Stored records
───

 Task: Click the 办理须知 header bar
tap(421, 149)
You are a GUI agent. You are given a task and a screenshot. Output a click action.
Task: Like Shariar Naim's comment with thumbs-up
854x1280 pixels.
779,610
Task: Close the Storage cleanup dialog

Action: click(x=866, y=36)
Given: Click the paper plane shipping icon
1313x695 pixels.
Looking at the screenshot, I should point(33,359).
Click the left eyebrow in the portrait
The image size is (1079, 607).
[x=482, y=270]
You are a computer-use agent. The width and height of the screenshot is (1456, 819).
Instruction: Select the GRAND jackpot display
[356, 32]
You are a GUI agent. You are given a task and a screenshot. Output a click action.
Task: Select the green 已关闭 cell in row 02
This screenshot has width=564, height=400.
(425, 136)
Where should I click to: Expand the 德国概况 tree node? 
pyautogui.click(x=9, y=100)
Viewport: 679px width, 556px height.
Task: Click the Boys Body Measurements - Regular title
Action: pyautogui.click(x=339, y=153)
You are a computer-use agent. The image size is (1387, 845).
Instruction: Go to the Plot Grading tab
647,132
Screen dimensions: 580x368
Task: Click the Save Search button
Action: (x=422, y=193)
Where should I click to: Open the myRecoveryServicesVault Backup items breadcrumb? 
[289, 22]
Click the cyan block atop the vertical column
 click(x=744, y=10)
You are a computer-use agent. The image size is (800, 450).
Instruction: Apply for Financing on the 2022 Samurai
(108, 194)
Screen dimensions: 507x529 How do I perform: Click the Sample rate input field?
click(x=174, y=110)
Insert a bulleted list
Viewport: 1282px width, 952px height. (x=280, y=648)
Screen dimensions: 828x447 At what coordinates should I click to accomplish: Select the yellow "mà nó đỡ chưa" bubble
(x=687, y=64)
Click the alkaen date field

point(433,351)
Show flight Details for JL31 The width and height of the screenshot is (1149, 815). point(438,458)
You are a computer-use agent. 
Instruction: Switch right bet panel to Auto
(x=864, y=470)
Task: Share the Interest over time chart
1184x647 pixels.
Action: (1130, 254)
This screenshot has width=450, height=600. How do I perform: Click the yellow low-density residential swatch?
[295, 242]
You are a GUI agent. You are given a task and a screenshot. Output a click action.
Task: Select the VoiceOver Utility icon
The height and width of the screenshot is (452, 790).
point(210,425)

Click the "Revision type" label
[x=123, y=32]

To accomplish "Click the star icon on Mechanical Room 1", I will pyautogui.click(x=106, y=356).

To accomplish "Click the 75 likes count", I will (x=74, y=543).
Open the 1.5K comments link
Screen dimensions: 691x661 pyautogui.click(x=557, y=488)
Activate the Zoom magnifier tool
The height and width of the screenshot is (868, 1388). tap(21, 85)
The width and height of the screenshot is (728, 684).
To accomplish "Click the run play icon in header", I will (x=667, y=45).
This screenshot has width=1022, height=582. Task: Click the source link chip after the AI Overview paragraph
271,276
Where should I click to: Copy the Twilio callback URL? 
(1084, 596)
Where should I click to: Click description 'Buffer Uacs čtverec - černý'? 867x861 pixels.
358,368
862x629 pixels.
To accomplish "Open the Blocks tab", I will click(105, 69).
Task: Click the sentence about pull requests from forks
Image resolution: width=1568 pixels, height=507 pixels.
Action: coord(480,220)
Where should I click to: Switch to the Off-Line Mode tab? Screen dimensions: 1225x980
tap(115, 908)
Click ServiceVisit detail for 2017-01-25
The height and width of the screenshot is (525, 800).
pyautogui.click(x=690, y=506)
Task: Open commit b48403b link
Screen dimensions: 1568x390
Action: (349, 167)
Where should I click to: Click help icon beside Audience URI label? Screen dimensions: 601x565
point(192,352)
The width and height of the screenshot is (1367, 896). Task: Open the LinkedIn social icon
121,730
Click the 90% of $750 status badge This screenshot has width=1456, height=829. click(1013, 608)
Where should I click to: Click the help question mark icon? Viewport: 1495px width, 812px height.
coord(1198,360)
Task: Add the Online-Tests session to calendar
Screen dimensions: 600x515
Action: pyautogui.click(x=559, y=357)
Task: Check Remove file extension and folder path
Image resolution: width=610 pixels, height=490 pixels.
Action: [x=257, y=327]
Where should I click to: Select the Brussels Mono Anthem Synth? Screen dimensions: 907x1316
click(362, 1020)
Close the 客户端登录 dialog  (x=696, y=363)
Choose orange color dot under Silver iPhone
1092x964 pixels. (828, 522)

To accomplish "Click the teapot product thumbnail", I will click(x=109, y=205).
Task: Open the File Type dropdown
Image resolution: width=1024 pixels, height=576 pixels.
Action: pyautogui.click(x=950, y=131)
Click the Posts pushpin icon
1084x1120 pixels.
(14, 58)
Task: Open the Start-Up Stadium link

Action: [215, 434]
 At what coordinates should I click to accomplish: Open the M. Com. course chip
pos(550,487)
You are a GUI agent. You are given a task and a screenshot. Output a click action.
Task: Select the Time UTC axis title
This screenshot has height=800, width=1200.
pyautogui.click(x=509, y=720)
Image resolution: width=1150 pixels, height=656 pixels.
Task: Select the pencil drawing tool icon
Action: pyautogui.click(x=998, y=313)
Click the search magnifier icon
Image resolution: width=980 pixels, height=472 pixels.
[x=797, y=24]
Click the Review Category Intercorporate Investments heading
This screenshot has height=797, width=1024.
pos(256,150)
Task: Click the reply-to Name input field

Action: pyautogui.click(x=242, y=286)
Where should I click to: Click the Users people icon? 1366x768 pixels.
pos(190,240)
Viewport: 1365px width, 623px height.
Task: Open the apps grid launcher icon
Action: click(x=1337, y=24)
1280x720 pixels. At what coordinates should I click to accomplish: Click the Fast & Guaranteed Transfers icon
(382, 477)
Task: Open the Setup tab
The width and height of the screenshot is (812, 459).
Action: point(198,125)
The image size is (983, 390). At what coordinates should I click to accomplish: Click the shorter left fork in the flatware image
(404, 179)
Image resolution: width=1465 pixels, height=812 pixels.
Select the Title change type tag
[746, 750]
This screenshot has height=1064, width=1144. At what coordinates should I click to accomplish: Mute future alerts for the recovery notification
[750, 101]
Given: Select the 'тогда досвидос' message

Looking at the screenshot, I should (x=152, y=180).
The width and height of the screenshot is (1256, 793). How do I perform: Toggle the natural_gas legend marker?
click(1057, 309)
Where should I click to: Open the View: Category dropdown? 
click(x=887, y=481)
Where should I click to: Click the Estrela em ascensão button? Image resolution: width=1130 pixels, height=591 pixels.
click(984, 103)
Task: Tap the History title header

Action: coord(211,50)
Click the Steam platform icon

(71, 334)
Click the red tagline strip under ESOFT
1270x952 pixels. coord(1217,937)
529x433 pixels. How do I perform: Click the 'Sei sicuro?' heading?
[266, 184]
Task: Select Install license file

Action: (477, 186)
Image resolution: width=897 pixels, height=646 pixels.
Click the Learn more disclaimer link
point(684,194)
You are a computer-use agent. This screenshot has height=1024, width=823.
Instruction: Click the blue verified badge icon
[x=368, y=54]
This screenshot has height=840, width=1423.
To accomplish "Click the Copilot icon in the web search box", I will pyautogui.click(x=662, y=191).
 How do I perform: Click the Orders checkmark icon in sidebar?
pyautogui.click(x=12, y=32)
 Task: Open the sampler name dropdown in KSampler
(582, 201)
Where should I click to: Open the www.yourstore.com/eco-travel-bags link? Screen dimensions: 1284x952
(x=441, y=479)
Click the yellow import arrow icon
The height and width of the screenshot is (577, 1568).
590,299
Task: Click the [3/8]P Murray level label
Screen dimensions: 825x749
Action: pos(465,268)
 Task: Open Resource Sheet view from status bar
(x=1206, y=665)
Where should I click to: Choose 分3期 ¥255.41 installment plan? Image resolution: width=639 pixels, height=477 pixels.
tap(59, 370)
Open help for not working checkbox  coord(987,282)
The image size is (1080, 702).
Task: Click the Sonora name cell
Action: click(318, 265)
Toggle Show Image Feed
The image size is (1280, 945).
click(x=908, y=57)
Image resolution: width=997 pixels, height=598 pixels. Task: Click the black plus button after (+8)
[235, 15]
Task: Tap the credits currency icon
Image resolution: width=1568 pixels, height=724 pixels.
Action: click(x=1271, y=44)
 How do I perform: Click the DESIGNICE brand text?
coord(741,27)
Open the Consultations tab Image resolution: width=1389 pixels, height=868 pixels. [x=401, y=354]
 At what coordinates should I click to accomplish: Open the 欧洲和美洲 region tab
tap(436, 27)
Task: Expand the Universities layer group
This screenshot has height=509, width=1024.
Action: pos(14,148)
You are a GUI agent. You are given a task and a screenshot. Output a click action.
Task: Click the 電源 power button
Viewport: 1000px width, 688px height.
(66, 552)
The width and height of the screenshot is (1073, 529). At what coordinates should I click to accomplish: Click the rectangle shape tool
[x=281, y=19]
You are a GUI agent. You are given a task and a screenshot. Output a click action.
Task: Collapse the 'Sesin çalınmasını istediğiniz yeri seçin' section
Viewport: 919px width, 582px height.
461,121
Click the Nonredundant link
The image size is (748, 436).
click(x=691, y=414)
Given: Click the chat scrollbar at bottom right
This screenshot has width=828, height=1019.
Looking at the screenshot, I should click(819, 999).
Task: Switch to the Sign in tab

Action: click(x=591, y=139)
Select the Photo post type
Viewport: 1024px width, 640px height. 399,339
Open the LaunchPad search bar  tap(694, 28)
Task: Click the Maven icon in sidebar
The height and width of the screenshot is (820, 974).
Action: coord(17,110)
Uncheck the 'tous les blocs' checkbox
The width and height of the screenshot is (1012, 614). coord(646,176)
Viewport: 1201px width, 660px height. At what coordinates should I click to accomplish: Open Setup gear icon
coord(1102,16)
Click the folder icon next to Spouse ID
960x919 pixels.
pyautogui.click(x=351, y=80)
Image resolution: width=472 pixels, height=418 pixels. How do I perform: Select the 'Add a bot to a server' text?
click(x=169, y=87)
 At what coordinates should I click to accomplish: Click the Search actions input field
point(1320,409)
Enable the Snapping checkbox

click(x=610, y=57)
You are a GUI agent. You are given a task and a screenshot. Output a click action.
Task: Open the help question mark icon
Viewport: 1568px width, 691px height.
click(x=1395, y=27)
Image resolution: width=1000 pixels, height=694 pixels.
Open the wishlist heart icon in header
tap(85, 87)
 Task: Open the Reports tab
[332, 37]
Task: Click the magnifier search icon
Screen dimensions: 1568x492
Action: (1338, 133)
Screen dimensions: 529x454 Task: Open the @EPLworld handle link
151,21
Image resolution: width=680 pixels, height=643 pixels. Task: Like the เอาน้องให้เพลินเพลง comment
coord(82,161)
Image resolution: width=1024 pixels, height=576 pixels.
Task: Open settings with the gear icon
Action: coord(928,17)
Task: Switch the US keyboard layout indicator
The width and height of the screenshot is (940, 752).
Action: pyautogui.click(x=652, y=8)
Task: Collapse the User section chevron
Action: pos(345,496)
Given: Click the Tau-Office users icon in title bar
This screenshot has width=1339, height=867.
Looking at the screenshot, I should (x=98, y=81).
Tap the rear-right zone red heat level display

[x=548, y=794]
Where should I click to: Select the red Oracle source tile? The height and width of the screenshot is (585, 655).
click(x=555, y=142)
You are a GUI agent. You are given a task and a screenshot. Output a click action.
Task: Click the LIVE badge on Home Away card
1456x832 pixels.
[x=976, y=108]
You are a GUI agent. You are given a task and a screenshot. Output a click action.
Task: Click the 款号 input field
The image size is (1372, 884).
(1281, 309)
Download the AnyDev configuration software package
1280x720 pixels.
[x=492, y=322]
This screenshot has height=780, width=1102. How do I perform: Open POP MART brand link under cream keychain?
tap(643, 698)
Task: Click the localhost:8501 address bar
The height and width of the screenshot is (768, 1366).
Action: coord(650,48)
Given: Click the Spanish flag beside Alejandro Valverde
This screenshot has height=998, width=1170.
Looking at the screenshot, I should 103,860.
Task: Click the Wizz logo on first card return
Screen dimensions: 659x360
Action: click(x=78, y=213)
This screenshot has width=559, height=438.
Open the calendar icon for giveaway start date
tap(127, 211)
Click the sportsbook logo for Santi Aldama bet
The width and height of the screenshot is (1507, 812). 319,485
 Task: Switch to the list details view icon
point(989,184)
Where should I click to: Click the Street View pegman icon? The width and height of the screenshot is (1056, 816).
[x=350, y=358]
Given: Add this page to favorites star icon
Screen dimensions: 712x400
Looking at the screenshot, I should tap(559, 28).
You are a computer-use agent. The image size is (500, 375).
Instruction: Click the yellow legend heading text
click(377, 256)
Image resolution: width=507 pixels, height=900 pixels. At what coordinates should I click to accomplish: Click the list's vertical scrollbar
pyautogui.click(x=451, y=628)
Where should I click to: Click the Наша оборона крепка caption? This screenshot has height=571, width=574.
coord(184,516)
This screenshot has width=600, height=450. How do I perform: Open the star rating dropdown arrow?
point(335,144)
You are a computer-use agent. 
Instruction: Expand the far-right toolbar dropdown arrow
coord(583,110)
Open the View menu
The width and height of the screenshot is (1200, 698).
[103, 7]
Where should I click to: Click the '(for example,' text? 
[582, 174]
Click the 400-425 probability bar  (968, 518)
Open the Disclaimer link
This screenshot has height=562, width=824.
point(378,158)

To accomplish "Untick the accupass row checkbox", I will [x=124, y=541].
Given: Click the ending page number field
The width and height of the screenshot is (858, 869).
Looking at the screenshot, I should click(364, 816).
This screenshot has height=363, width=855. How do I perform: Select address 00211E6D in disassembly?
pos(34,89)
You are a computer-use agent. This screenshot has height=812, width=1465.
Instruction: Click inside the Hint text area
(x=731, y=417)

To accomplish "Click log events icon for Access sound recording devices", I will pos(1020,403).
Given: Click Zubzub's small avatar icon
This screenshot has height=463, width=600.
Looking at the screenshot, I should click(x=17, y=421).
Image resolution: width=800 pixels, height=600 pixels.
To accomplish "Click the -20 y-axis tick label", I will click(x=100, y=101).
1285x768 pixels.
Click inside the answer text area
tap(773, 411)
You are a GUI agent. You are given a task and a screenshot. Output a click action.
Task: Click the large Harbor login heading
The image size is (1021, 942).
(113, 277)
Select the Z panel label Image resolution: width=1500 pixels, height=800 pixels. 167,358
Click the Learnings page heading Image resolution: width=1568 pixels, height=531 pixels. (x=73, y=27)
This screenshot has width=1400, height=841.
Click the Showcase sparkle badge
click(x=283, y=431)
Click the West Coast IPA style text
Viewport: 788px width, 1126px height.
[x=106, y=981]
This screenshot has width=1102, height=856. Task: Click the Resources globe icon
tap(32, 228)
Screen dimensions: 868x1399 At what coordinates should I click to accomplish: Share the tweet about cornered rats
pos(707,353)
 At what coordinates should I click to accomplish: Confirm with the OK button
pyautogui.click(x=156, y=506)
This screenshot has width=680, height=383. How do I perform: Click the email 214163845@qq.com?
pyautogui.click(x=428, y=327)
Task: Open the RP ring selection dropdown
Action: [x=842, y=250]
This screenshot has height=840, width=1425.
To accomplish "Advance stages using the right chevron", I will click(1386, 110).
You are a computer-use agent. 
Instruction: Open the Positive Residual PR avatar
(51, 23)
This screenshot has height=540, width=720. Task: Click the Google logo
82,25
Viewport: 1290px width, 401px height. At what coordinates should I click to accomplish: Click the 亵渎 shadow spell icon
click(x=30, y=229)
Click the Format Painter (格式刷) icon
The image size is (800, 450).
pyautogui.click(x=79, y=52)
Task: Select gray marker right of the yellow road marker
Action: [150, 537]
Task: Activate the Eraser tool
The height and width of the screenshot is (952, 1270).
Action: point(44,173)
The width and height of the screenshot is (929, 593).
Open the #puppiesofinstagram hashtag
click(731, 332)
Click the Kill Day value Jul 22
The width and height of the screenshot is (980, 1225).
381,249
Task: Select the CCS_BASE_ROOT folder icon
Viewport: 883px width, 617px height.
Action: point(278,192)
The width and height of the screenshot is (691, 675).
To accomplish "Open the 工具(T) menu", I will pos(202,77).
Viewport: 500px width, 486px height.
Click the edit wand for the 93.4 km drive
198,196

───

- [INSTRUCTIONS FOR THE TASK]: Copy every line from the data that includes the string "card".

- [EXERCISE RESPONSE]:
Task: Click the LIVE badge on Home Away card
Task: Click the Wizz logo on first card return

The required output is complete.